_To be done_
Please write out the material below verbatim, starting at the line containing "The image size is (1186, 1000)." and ending at the line containing "center [399, 340].", with both of those lines included.

Dataset rows:
|---|

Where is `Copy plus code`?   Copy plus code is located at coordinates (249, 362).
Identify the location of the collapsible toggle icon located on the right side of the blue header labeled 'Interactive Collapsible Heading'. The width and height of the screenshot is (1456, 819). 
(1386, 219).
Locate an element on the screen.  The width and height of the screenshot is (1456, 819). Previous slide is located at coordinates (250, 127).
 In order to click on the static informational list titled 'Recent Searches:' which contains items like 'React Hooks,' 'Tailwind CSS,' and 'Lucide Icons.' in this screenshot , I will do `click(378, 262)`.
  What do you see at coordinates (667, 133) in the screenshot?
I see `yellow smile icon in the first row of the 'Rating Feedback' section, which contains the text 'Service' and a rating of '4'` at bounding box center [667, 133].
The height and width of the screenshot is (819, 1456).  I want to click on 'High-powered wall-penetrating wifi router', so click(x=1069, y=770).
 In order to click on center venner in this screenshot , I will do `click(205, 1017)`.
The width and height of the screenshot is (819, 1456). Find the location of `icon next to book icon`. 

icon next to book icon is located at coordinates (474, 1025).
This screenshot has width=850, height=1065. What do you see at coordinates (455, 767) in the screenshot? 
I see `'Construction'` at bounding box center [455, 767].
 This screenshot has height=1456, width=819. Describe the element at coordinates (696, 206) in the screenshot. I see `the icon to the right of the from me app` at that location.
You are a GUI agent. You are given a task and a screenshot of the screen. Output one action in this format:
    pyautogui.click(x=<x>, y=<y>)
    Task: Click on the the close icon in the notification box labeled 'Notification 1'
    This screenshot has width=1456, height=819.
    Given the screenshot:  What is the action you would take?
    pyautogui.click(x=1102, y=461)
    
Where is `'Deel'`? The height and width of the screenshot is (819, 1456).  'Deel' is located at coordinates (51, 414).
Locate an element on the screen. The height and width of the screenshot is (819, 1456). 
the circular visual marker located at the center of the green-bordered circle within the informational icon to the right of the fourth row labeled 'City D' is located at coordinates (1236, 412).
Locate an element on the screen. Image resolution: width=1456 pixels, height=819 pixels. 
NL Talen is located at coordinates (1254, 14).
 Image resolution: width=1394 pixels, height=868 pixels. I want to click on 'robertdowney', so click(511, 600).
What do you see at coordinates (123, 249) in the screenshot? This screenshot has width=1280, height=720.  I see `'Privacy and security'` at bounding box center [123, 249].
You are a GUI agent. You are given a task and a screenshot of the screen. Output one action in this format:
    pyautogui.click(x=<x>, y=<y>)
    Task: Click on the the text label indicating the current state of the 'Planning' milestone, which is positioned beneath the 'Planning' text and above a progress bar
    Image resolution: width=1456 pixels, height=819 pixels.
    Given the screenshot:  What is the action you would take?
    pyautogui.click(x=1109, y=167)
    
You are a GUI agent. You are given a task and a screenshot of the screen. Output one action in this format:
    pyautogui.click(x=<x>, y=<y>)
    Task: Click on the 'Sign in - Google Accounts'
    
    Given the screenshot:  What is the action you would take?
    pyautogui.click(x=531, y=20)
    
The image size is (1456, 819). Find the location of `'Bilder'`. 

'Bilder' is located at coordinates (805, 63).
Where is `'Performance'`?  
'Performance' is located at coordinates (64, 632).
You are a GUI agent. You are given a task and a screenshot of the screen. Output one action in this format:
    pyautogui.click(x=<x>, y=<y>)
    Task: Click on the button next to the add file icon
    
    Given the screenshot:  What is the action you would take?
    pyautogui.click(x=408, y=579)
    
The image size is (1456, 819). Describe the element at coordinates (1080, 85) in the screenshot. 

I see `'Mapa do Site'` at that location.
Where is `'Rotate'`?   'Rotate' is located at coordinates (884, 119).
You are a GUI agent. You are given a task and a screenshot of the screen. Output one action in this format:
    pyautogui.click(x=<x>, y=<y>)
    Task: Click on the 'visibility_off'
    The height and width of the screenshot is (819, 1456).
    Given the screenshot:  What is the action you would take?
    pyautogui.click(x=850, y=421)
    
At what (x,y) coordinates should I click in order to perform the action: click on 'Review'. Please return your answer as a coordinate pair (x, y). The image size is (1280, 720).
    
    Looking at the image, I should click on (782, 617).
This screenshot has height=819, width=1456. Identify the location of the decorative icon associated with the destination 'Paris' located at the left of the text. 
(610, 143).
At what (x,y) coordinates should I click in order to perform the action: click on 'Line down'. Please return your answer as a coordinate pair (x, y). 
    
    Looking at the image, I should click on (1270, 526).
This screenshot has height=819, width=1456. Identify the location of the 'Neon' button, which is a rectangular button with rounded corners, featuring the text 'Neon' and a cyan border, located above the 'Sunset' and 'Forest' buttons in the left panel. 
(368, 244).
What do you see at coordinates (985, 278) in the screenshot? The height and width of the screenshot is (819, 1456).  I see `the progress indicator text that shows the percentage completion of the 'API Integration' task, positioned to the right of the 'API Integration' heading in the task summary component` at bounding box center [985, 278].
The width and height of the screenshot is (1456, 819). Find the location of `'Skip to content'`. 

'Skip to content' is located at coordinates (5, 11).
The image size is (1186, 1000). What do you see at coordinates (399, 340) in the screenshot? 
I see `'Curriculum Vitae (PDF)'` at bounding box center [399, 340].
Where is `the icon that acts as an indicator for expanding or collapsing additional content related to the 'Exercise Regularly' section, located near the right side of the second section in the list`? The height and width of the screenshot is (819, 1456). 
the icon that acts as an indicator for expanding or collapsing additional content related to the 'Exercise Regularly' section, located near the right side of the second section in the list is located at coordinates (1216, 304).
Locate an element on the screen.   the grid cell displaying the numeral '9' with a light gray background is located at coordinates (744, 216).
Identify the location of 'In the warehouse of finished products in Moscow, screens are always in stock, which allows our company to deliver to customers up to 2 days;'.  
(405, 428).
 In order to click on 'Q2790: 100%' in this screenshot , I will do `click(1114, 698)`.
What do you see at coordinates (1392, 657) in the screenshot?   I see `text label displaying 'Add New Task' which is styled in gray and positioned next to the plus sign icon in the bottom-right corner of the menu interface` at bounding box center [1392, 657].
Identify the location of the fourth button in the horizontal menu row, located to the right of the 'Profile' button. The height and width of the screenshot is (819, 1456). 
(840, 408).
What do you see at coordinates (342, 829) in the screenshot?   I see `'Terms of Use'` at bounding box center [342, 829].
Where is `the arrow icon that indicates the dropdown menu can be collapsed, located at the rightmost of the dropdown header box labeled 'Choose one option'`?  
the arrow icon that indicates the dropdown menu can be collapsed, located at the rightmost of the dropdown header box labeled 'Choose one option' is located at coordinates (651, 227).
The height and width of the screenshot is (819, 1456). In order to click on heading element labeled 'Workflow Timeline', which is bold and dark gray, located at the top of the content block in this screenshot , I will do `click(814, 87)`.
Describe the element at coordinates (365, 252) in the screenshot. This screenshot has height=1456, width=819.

|---|

_Result of the exercise_
The image size is (1186, 1000). What do you see at coordinates (399, 340) in the screenshot? 
I see `'Curriculum Vitae (PDF)'` at bounding box center [399, 340].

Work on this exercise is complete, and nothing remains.